The internet has also breathed new life into the old ‘grandmother scam’. Crooks can now google senior’s buildings, get every phone number listed at that address, and start making their ‘grandchild in distress ‘ phone calls. If the criminals are feeling really ambitious- they can even comb facebook for young people’s posts and shoutouts about their beloved grannies. That can help scammers improve their stories with convincing details…overshared information that is there for the taking. So unsuspecting gran gets a call one day “Help! It’s me, your favorite grandson! I wrecked a rental car at a wedding in Vancouver granny! I was one beer over the limit and now I’m in jail. Don’t tell Dad he’ll kill me! Lawyer says he can get the car rental place to drop all the charges but he needs $3412.17 right now before the court proceedings! Granny can you lend me the money?”
And it’s not just regular folks getting bilked.
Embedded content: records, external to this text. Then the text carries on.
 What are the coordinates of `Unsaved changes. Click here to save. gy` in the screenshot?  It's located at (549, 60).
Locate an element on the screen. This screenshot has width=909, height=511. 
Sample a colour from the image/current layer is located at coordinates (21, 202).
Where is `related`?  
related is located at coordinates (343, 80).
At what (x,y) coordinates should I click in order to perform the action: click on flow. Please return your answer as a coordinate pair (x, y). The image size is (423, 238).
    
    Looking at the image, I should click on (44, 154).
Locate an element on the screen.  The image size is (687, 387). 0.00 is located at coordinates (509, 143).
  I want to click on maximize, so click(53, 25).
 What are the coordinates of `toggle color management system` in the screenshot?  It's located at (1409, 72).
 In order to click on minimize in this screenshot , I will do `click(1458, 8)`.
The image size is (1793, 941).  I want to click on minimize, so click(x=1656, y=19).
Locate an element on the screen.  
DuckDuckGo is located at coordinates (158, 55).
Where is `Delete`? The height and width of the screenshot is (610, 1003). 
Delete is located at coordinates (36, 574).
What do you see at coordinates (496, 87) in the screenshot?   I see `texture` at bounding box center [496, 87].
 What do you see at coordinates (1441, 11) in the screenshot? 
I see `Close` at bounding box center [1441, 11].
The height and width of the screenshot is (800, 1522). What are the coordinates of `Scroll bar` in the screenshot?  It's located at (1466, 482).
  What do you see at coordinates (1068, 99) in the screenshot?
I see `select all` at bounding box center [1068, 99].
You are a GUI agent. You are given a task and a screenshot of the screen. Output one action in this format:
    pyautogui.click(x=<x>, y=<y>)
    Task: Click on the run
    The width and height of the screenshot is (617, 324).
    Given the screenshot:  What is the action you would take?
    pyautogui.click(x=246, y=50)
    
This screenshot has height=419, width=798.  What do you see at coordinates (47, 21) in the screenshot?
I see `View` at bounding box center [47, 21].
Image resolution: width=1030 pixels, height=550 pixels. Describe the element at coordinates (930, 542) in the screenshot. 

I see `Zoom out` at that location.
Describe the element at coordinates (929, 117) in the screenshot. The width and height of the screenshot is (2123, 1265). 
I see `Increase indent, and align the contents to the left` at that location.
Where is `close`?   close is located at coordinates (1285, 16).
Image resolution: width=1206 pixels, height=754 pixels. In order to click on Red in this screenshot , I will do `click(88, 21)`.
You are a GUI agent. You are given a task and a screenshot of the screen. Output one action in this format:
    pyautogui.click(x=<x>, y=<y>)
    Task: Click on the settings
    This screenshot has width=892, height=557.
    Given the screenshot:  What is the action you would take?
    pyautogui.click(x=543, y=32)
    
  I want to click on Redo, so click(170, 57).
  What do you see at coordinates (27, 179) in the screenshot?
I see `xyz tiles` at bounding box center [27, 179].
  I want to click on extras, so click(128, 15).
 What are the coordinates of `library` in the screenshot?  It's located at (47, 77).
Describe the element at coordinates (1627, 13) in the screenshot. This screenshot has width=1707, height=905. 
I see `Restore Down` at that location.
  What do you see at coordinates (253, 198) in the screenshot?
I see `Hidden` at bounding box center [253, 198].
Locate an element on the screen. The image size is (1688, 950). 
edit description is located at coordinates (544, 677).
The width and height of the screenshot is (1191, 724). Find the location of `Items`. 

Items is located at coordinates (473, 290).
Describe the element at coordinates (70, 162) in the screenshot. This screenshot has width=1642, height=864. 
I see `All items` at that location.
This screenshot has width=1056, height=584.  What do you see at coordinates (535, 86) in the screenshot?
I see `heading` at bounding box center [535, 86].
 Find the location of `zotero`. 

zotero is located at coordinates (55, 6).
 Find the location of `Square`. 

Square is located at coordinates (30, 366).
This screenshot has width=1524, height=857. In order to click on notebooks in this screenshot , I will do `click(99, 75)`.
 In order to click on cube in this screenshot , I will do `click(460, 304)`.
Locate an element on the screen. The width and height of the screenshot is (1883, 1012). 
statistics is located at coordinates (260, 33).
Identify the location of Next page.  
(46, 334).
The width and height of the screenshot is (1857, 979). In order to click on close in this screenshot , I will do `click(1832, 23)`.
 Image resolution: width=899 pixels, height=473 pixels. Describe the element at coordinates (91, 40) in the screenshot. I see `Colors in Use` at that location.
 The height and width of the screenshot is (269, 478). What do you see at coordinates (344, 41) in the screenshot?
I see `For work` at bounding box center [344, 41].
Banks are falling prey too – hoaxsters are impersonating legitimate customers, using electronic banking to transfer entire accounts overseas. The Dot.Con talks with one of Canada’s leading forensic accountants – a corporate fraud hotshot – who herself was the victim of an identity theft that saw half a million in mortgages taken out in her unsuspecting name!
It’s not all about the money, either – Nev Schulman – whose documentary ‘Catfish’ shed a light on the ultra strange – and still growing – trend for people to assume fake and fantastic identities online. From a relatively benign desire to be idealized and loved…to the pernicious creation of troubling hoaxes: fabricated stories about children fighting cancer, brave bloggers in war zones, lovers of the rich and famous…the Dot.Con digs into these and other internet scams to try and learn how and why these deceptions are perpetrated.
Dot.Con goes to England, where online vigilantes have turned the tables on scammers…Using exactly the same techniques the con artists do, they fight back at their would-be tormenters with a gusto that is both hilarious and deadly serious. Police love what they do – but stop short of recommending we try and copy them. And we see what victims of internet scams around Canada and the world can do to protect themselves from any further abuse, and to bring the scammers to justice.
This is a golden era for scammers, and Dot.Con documents it.